Bounded in a nutshell
Hamlet muses, "I could be bounded in a nutshell, and count myself a king of infinite space—were it not that I have bad dreams." But what about good dreams? A History Blog post on a 16th C prayer bead prompts the question, How could a two-inch sphere that opens to an intricately carved interior be used in a story?
Double portrait
This striking double portrait caught my attention mostly because it's beautiful, but I lingered over it because it falls in the period of my work-in-very-slow-progress, "Anonymity." I checked, and, sure enough, Edmund Charles Tarbell (1862–1938) was an almost exact of the real Jeanette Smith whose story prompted my delve into the experience of women art students in Paris. (Surprise, surprise! Tarbell also studied at the Académie Julian.)
Seven basic emotions
An article in the Guardian about the inner lives of dogs includes an observation on "the theory that all mammal brains share seven primary emotional systems: fear, rage, lust, 'seeking,' panic/grief, care, and play." Sort of like the Seven Deadly Sins for the 21st C? There certainly seems to be a human proclivity to list things in sevens; and it might be interesting to try to write a series of stories, each to illustrate one of these seven basic emotions (or those from another list). Perhaps with an animal in each!

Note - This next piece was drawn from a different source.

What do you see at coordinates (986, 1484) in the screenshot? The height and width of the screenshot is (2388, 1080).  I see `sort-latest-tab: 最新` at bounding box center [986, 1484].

Image via The British Library
Nine steps to a ghost story
A look at Christmas ghost stories this year somehow sent me to Tales of Moonlight and Rain by the 18th C Japanese master, Ueda Akinari. In his introduction, the translator, Anthony H. Chambers draws on an analysis of Chinese stories about anomalies—the weird, the uncanny, the ghostly—to derive a typical structure for Akinari's tales (see pp. 22–24). Following it step by step can turn into a dandy writing exercise.
Treacle Walker
The news that at eighty-seven Alan Garner has just published another novel—Treacle Walker—is reason enough to celebrate. No surprise: it's superb. As always, Garner's prose has the compactness, rhythms, and multilayered power of poetry. His imagination is vivid and odd. And it's all rooted in the part of Cheshire where he grew up and has lived almost all his life. Another reason to celebrate: he has made a gorgeous promotional video that shows the house in which the story is set, a copse that plays a part in it, and three talismanic objects.
Clearing the clutter (1): Maid reading in a library
In the dreaded process of preparing to buy a new computer, I am trying to clear out old files and links—and, of course, being distracted by coming across images and texts I had saved but forgotten about. Emblematic case in point: Maid reading in a library.
Tanaudel’s TV sketching
Blog post alert: Something I would never have thought of: jotting down quick sketches—graphic or verbal—of what you see in the background while watching television series. Kathleen Jennings did. Read her post on TV Sketching—Backgrounds. Then try it!